Lapo Corsi's analogy is fine, but notice an assumption which surfaces in the way he develops it: "[I know that] Muslim theologians historically have given MORE weight to the 60 red [call to conquest] balls than to the 40 white [innocuous] balls." That’s more than I know, both WRT the proportion of red to white in the Quran and the historical tendencies of Muslim theology, but then I’m essentially ignorant on both topics. Still, I imagine Lapo’s conclusions here would also be assumed by most (maybe close to all) entering UNC. In other words, everybody knows that there are Muslims who cite the “hard” passages to support war or terrorism, and even if UNC had a master-plan to inculcate cultural relativism, they are surely not so mad as to think a one-week exposure to the “soft” passages could erase that knowledge. And every student with any common sense knows that selections are inherently… well, selective. So Lapo’s fear that “UNC students - exposed to lily-white-ball Quran - will find [Al-Quaeda’s claims to be justified by the Quran] incomprehensible” seems to me to wildly underestimate both the memory and the common sense capacities of those students.

I would certainly subscribe to Joe Willingham's suggestion for a lecture series.

Posted by: Jeffrey Kramer on August 29, 2002 10:26 PM

A problem with teaching or lecturing on Islam is that the once great Islamic civilization has been in a pretty steady decline for the last few hundred years. Any course or lecture which deals candidly with that fact is likely to hurt some people's feelings. Fearing trouble, and eager to show "sensitivity" and deplay their allegiance to "multiculturalism", university officials are likely to insist that political correctness take precedence over historical accuracy.
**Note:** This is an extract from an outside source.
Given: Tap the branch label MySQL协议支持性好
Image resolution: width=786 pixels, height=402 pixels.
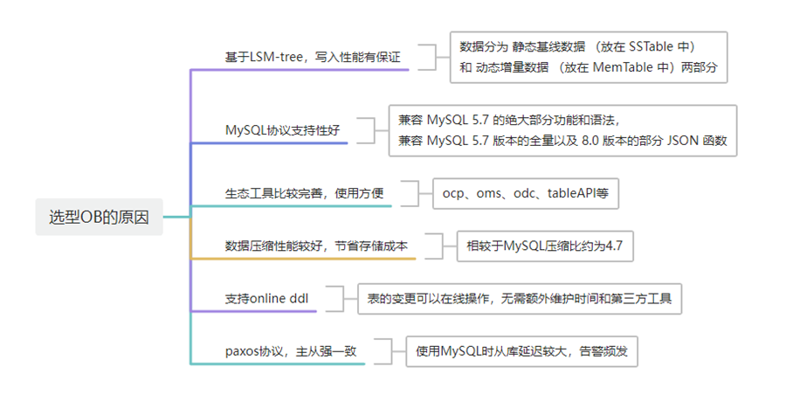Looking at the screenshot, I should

Posted by: Joe Willingham on August 30, 2002 11:20 AM

It's worth noting that religions themselves, not just secular teachers, are strongly selective about their sacred texts.

Orthodox Jews read the Torah integrally in worship every year and start again at the beginning; but select in the rest of the Tanakh, the Christian Old Testament. Christian churches roughly speaking have replaced the Torah with the similar-sized New Teatament, except for the strange and embarrassing Book of Revelations. In the lectionary they pick and choose in the Tanakh - Joshua and the technical bits of the three legal books of the Torah are more or less dropped.

Jack Miles' splendid "God: a Biography" includes a fascinating paragraph on scrolls and codices.

To paraphrase: up to about 100 CE, a book was a scroll, and finding a citation involved unrolling, as in an overlong Web page. Scrolls were shelved in pigeoholes, in no particular order. The codex or edge-bound book changed this. The rather scruffy Christians were early adopters of the new technology, and may even have invented it. Codices reduced access time to citations - at a time when thi swas the key to argument - by maybe a factor of ten: this gave the Christians m a polemical advantage against their rabbinical and Hellenistic opponents, wedded to inefficient tradition.

(I - not Miles - surmise that the later invention of verse numbering by the printers of Calvinist Bibles also gave Protestants a polemical advantage in reducing acces time to citations, perhaps by another factor of ten.)

Another consequence of the codex revolution was that as the scrolls now became chapters in a linear codex, the order had to be fixed. Jews and Christians fixed their shared packet of scrolls in different orders: the Tanakh goes Torah-Prophets-Histories, the Old Testament Torah-Histories-Prophets: in the former God first speaks directly, then indirectly, then hardly at all; in the latter God speaks directly, then hardly at all, then indirectly - pointing forward to a new revelation.